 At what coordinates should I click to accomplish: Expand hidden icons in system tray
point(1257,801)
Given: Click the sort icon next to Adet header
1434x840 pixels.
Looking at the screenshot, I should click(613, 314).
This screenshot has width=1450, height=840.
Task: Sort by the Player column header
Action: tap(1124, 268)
☆ ☆ ☆ ☆ ☆
* [TO DO]
Without any change, reproduce the listing above in full.

* [WRITTEN ANSWER]
 At what coordinates should I click to accomplish: Expand hidden icons in system tray
point(1257,801)
Given: Click the sort icon next to Adet header
1434x840 pixels.
Looking at the screenshot, I should click(613, 314).
This screenshot has width=1450, height=840.
Task: Sort by the Player column header
Action: tap(1124, 268)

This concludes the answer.